Several decades ago, excavations discovered the traces of ten bluestone solitary confinement cells, completed in mid 1859. They were built underground, so there was no light. A former warder described the experience as like being 'buried alive'. It would have cold and dark in these solitary cells, even in summer: very different to the cheerfully lit bluestone wine cellars with which I am more familiar.

I am thinking of subtitling this chapter "the penitentiary affect" as I am looking at the discourse around the establishment and perpetual reform of the prison system, especially in the second half of the nineteenth century. These cells are the scariest thing I have come across so far.

Thursday, September 03, 2015

My Year with Bluestone: breaking out with Winifred Johnson

I'm slowly finding my feet and my way into the writing of this book. My fabulous research assistants Helen and Anne have located a terrific mass of materials, and the evidence is often irresistible: the voices of the past are crowding in thick and fast.

At the moment I'm working through a report to the Legislative Assembly and a series of interviews dating from 1857. There are two accounts of a woman breaking out, and I am guessing it is the same woman.

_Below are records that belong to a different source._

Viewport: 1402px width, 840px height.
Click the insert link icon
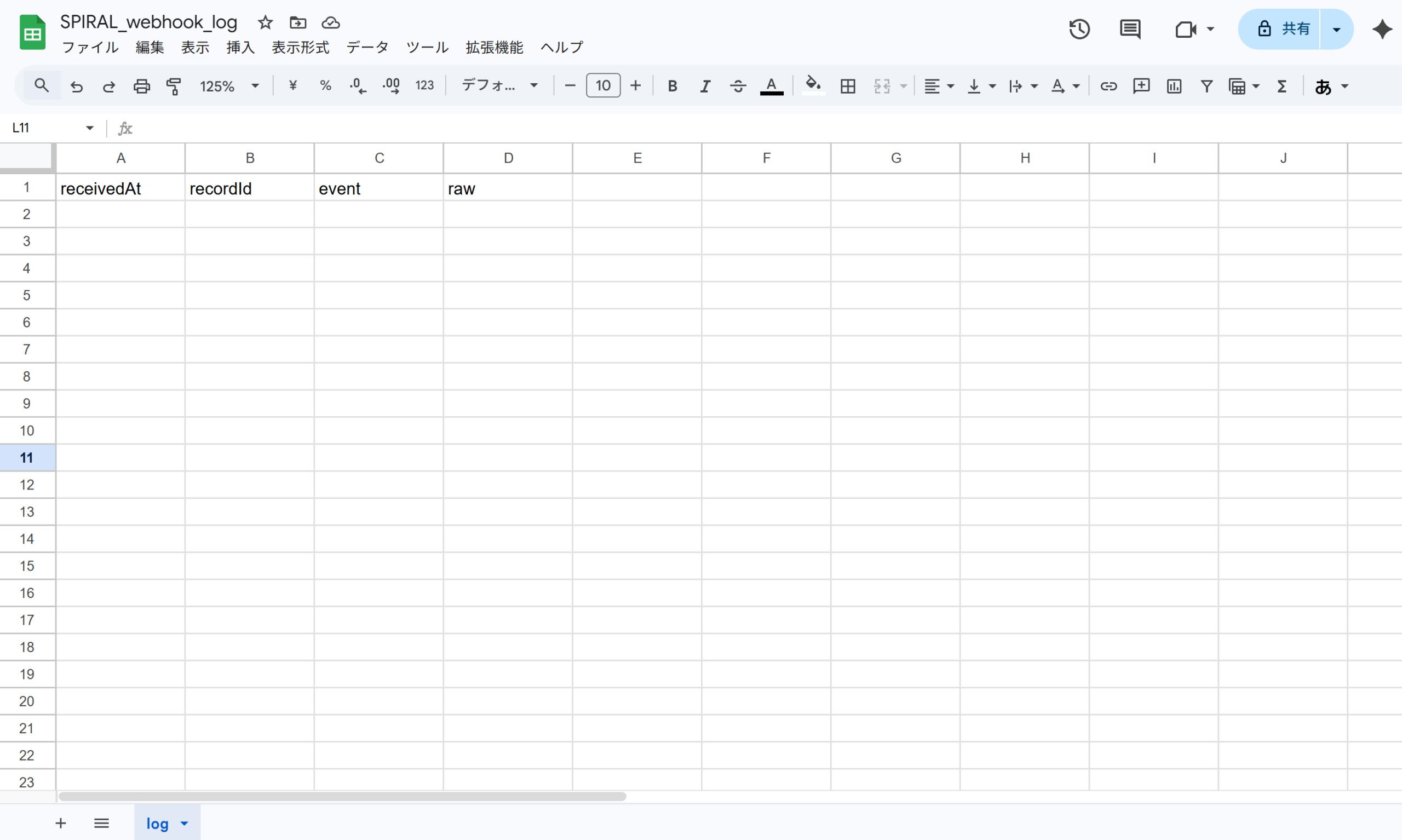(1108, 86)
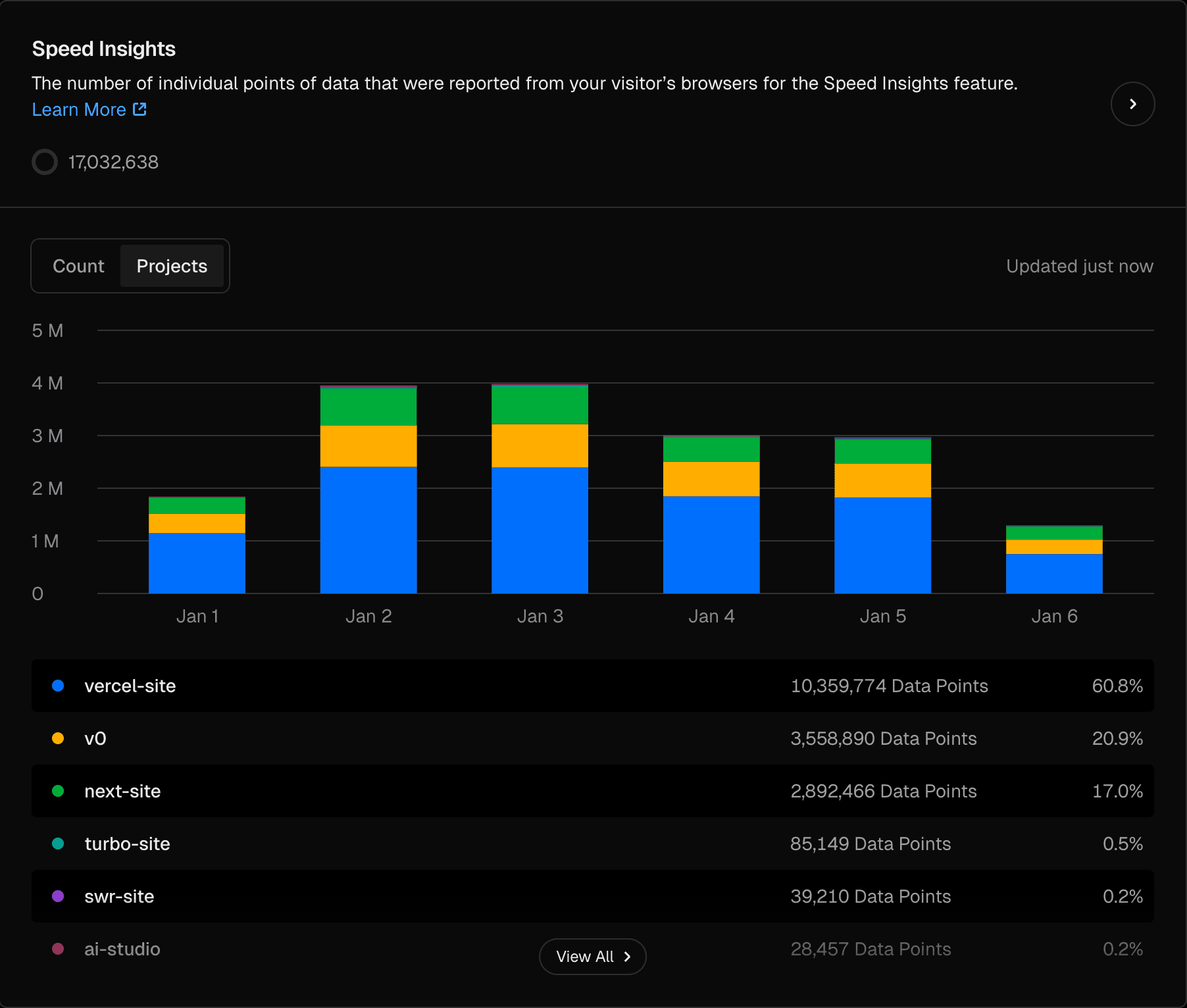The image size is (1187, 1008).
Task: Open the Learn More link
Action: tap(80, 109)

The first report comes from Claud Farie, the sheriff in charge of the Melbourne gaol: 
There is one most unruly woman there now [i.e. the Eastern Hill gaol]: I cannot keep her in the western gaol from which she broke away; I have had her in the main gaol ever since she got her last sentence. She tried to break through the cell into one of the other prisoner’s cells, by means of a spoon; she got out the whole of the lime and mortar round one of the large stones; she took an immense stone out of one side of the cell…. Last Sunday afternoon her language during Divine service was most horrible; the clergyman was obliged to stop; and without gagging her, it is almost impossible to keep her quiet.

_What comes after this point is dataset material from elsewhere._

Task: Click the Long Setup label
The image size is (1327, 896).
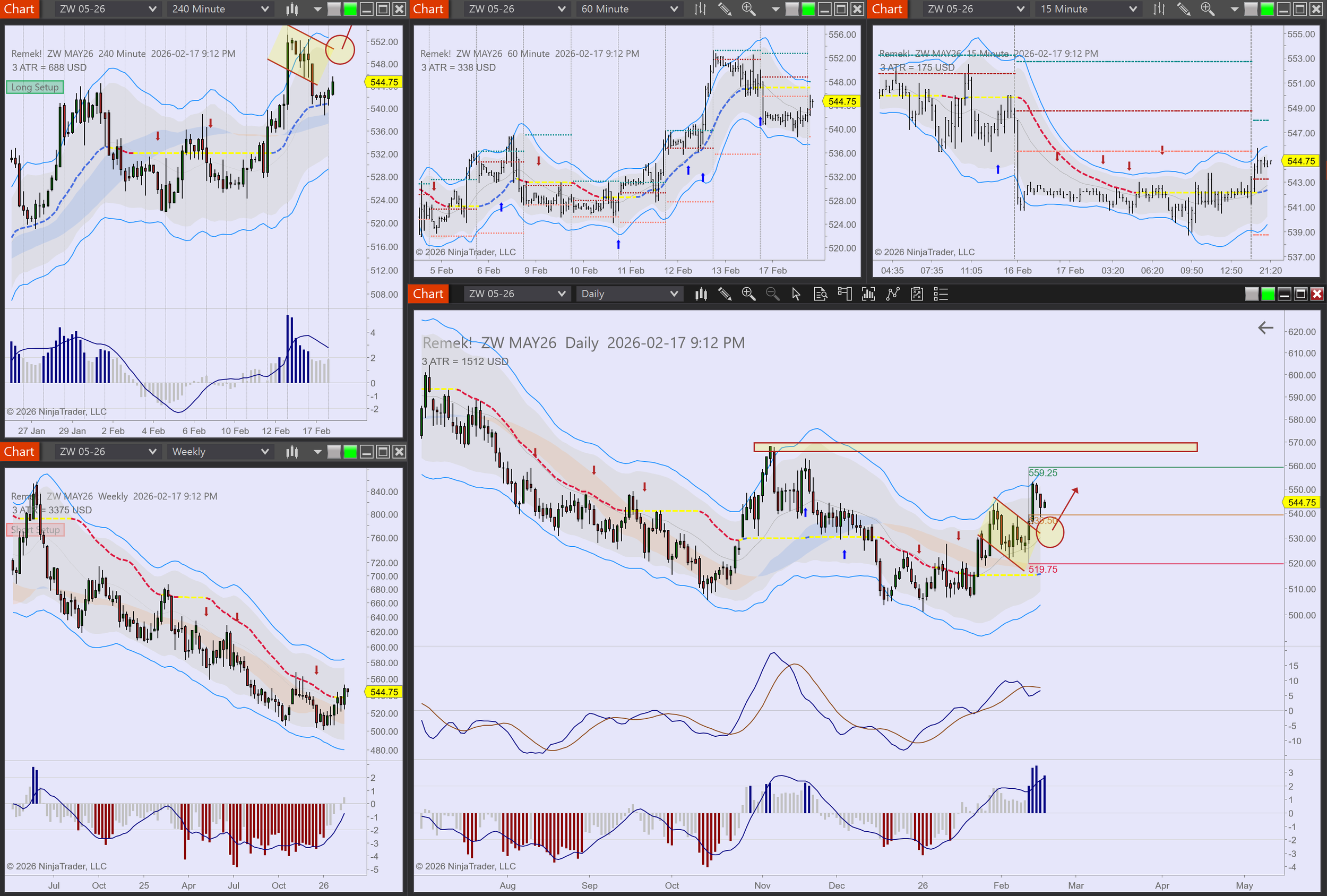Action: 35,88
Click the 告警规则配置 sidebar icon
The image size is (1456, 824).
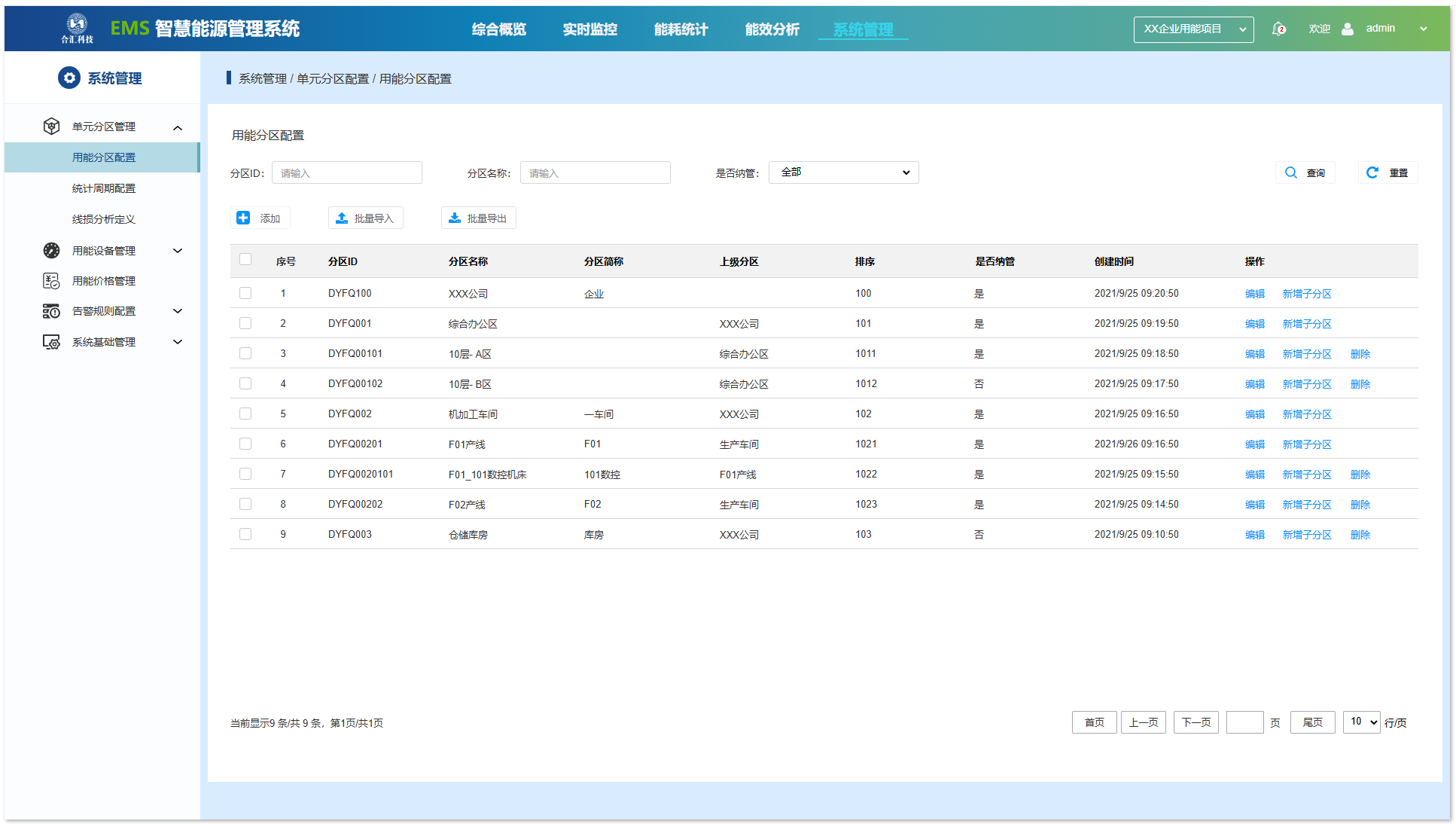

The second longer interview is with John Price, a settler who became Inspector of Penal Establishments, after working at Norfolk Island and Van Dieman's land. He was eventually murdered  [more to come later on him, I hope].

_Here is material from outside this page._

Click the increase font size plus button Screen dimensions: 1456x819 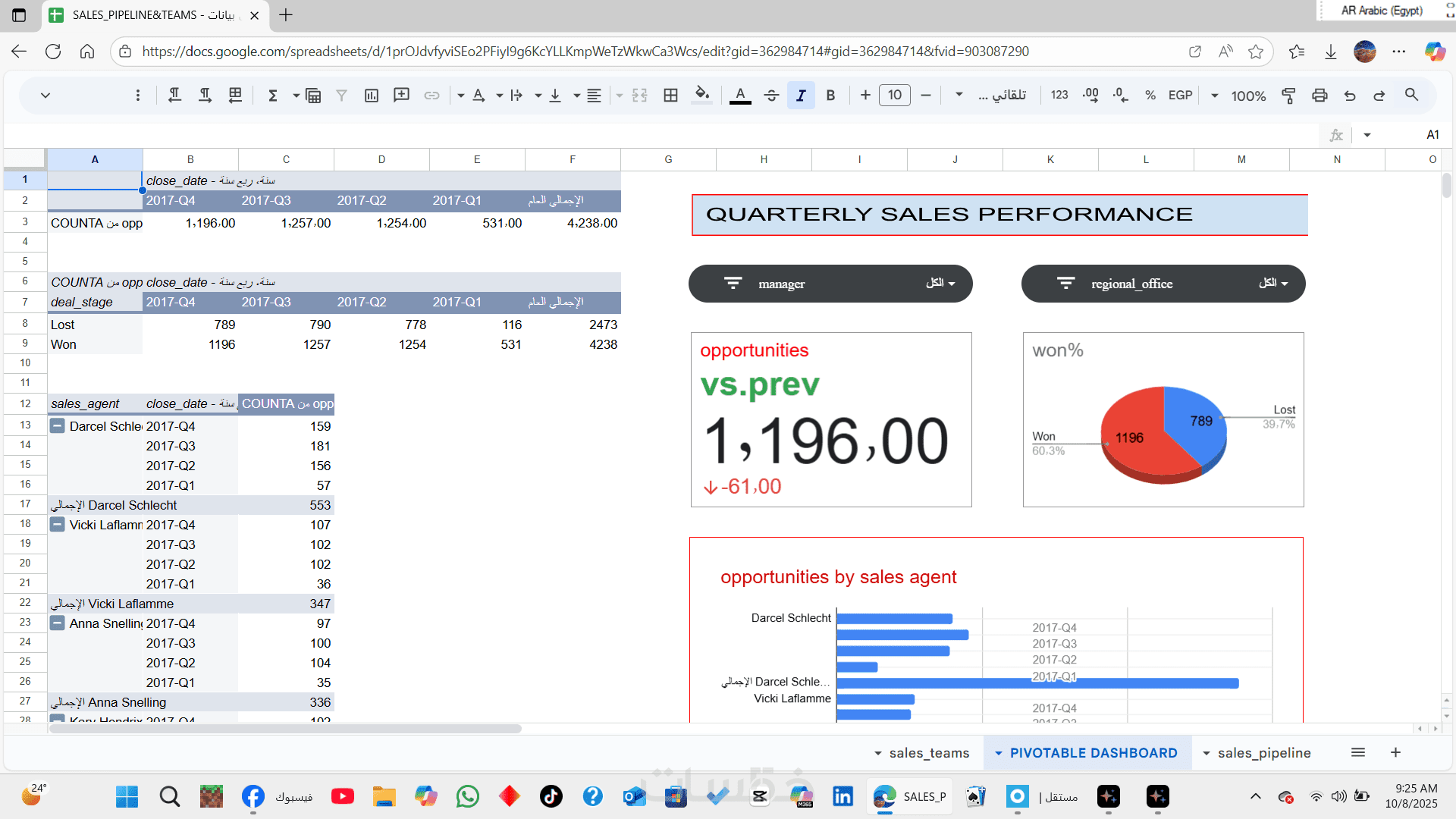(x=865, y=96)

It is not long ago that Winifred Johnson broke out of the female gaol. At the time they were putting up a portion of that building I said any woman who know how to go about it will break out of it. [ ... ] That woman was removed up to the western gaol, which I look upon as a strong building, and she made a hole there the size of this fire-place, through those heavy stone walls.
I'm presuming this is the same woman. Winifred Johnson was unruly in every sense; breaking out of the prison both physically and verbally.

I have come across several stories about prisoners removing a single large bluestone block, which would have given enough space for a person to climb through. I like the comparison with the fire-place, though it's not all that helpful in this context: how big was the fireplace?

There is a great deal of discussion about the quality of workmanship; Price also describes some walls for another building that looked great till the roof was put on, and the walls collapsed.

So bluestone looks strong and hard, but there are human skills involved in assembling walls, and also in disassembling them, with a humble spoon.